Zangemeister WH, Stark L: Annals NY Acad Sci 1981; 374: 540-559 Summary.
Head movements play an important role in gaze: the interaction between eye and head movements involves both their shared role in directing gaze and the compensatory vestibular ocular reflex. This shared role and interaction with respect to body posture and locomotion have attracted the interest of neurologists since the time of Barany, Magnus, and Dodge. Coordinated gaze movement normally has an initial eye-in-orbit saccade onto the target followed by a synkinetic and much slower head movement. At the level of electromyographic [EMG] signal latencies, these are synchronous: but because the viscoinertial dynamics of head and neck muscles are different from the viscoelastic dynamics of eye and extraocular muscles. the saccade is over before head position has changed. The vestibular ocular reflex [VOR] generated by head acceleration drives the compensatory eye movement [CEM], eye-in-orbit, in the opposite direction so that gaze, eye-in-space, remains on target. The CEM and its VOR component are influenced by visual input and other factors that modify its gain; resultant overshoots or undershoots are corrected by later saccades. The features have been defined in monkeys and man, and some clinical studies have begun exploration of pathological changes.
Beside this classical coordinated gaze movement [type I]. Other gaze patterns exist, generally determined by asynchronicity of the neural controller signals as reflected in the experimentally recorded EMGs. Sometimes head movement occurs very late [type II], at times with an anticipatory, non-VOR, compensatory eye movement [ACEM] appearing during the interval before the head movement. When the head movement occurs early, [type III], eye saccades often are slowed or truncated by the interaction with the ongoing VOR.
A very late eye saccade, occurring after the head movement and the VOR are completed [type IV], is a consequence of the early head movement influenced by a variety of experimental protocol conditions.
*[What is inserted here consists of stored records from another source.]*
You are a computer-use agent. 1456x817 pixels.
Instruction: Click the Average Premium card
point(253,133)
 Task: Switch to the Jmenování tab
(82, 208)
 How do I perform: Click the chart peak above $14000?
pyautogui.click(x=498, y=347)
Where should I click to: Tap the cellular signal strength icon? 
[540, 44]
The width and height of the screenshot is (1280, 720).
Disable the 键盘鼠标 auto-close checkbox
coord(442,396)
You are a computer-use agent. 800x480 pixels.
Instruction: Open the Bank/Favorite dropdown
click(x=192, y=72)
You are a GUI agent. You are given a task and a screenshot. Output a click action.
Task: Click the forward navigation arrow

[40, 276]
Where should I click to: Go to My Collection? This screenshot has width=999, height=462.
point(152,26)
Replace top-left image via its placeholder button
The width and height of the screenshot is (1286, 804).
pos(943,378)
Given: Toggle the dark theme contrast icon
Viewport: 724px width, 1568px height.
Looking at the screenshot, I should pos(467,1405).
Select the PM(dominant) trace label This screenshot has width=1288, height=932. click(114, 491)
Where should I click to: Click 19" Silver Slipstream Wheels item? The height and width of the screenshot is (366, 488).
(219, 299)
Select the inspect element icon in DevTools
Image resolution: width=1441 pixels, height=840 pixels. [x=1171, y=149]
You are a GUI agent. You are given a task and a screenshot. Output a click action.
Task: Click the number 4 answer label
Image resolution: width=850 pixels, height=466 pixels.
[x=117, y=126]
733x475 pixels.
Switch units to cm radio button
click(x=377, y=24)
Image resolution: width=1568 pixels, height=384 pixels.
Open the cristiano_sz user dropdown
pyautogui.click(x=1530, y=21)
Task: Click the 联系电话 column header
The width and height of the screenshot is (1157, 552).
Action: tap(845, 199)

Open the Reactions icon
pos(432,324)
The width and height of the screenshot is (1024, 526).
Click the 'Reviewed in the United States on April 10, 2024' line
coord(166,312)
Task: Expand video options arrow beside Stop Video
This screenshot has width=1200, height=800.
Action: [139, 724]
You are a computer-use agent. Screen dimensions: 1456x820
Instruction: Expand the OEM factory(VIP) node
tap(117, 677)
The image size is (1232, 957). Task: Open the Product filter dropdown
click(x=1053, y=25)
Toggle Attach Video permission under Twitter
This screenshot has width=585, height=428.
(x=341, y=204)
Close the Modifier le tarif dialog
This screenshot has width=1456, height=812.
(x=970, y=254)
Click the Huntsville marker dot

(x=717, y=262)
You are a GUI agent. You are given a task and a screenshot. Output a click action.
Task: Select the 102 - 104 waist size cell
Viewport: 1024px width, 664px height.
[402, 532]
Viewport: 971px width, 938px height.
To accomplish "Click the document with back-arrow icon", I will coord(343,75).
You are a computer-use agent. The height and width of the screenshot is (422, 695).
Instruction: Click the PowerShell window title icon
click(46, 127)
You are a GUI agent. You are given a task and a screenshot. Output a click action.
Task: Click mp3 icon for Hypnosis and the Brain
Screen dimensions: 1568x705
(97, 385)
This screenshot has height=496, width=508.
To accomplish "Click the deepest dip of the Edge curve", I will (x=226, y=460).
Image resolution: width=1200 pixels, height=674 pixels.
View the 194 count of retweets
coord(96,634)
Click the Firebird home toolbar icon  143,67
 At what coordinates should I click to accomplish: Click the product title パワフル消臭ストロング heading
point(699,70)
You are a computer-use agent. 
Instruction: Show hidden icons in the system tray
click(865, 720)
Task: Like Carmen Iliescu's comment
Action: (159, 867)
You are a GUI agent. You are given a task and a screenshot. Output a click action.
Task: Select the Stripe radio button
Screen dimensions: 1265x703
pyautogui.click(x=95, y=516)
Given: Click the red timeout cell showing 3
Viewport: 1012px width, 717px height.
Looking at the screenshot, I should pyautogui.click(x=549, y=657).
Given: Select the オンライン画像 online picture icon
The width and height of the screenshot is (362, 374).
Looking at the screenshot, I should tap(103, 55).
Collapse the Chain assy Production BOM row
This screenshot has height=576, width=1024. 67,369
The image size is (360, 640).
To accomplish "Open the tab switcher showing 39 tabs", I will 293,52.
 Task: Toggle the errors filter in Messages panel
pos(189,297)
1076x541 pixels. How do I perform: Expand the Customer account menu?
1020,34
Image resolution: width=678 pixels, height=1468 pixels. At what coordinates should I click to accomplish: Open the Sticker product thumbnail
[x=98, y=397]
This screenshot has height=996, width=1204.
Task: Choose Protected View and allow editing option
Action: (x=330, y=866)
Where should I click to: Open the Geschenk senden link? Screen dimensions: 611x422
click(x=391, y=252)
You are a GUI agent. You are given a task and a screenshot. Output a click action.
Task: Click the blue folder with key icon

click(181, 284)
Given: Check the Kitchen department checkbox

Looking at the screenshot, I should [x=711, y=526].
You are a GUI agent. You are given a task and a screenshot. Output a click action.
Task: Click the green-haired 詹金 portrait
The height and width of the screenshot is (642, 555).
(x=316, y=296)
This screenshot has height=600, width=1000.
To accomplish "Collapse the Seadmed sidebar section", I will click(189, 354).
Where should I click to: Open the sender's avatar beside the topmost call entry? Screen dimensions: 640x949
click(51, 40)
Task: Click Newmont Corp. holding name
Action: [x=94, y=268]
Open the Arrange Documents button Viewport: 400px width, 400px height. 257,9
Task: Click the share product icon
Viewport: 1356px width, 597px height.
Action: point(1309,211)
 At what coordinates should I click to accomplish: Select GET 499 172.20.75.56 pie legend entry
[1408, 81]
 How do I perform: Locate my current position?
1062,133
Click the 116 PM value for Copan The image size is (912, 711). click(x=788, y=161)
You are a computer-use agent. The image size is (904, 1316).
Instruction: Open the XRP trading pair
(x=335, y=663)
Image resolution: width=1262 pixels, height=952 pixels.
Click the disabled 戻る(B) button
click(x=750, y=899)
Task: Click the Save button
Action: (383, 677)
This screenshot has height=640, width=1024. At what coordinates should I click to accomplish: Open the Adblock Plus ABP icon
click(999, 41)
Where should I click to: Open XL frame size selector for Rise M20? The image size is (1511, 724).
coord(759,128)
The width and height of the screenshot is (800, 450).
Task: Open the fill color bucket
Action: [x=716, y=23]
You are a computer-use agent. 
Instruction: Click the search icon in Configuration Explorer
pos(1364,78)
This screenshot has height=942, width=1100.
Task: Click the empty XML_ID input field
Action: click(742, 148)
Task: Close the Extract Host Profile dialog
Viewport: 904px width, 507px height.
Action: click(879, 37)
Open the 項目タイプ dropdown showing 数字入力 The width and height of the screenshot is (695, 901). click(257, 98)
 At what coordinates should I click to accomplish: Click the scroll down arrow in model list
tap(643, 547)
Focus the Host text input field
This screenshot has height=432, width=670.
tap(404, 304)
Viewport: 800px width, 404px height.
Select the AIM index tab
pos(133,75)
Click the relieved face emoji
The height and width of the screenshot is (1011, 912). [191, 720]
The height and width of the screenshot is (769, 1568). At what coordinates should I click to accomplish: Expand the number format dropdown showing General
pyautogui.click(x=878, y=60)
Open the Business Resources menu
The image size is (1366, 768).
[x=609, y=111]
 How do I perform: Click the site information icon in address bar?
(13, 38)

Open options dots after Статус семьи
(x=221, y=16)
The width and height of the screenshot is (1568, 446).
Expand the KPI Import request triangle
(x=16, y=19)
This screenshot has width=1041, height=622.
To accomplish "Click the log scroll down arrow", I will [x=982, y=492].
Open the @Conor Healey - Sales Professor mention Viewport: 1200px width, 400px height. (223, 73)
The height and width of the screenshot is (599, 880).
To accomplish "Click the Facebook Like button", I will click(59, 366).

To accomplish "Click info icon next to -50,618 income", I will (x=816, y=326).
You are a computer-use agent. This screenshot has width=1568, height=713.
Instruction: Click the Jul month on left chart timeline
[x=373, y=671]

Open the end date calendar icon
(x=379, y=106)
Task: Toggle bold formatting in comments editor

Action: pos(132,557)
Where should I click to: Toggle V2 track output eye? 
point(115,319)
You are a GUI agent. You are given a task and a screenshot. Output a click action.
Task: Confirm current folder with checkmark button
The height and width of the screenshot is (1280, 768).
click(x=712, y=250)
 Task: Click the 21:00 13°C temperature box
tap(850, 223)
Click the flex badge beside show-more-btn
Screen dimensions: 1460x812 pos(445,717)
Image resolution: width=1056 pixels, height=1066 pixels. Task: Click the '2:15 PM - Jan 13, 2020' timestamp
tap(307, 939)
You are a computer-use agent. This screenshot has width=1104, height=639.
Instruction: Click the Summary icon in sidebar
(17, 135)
These gaze patterns reflect the increased flexibility of head movements as compared with the rather stereotyped
generation of eye saccades.
Clinical Examples of Gaze Plane Analysis in patients with homonymous hemianopia (see figure).
Clinical examples demonstrate the variety of interactions of eye and head in gaze movments in patients with homonymous hemianopia. The upper left shows a gaze movement toward the seeing hemifield [SHH], placed in the upper-right direction in this figure [directions are plotted positively in graphs, [eye position ordinate; head position abscissa ], with eye movement undershooting the target so that the right hemianopic field [represented by diagonal slashes] does not obscure the view of the target either after the first eye saccade or during head movement and CEM, or with the second eye saccade – compensating or correcting for initial undershoot [small upward vertical arrow]. The upper left also shows a gaze movement toward the blind homonymous hemifield [BHH], which overshoots the target on initial eye movement saccade [vertical arrow downward from the
origin] so that the right hemianopic field does not obscure the view of the target. This upper-left corner of the FIGURE shows saccadic eye movements adaptive for safe acquisition of target. Contrariwise, maladaptive saccadic eye movements [middle left] overshoot a target in the SHH or undershoot a target in the BHH, so
that view of the target is obscured by the hemianopic field.
Similarly, a change in CEM gain can be adaptive [upper middle] or maladaptive [lower middle]. Unity gain has a minus 45° slope in contrast to CEM gains, greater with greater slope, or lower with less slope. Corrective saccades [small vertical arrow] are required to compensate for non-unity CEM gains. The effect of the ACEM, occurring before actual head movement, is shown on the upper and middle right. On gaze to target in the SHH with secure eye saccade, the occurrence of an adaptive ACEM places the hemianopic field away from the
target and permits safe viewing of the target during head movement and CEM. A corrective saccade is necessary [small vertical upward arrow] at the end of gaze movement. A maladaptive ACEM [lower right] moves gaze off the target so that the HH obscures view of the target. More frequently occurring clinical exam-
ples are interpreted easily in the light of these less often occurring examples. Compensating discrepancies [left] permit safe viewing. With gaze to the SHH, undershooting saccade [upward vertical arrow] prevents low CEM gain [downward oblique arrow] from obscuring view of the target in many instances [about 60%]. Similarly, an overshooting saccade [downward vertical arrow] with gaze to the BHH prevents high CEM gain [upward oblique arrow] from obscuring the target in many instances [about 60%]. An especially interesting compensatory discrepancy sometimes occurs [about 25%; lowermost row, middle] when saccadic overshoot [large downward vertical arrow] with gaze to the BHH is corrected by an ACEM [small upward vertical arrow] so that the fovea is on target but without a safety margin. A pure saccadic undershoot discrepancy also sometimes occours [about 25%; upward vertical arrow], which permits safe target acquisition. Maladaptive discrepancies may occur [right] with low CEM gain [downward oblique arrow] on gaze to the SHH, or with ACEM [small upward vertical arrow] and high CEM gain [upward oblique arrow]. Both place target into the hemianopic field during CEM and require corrective saccades into the BHH.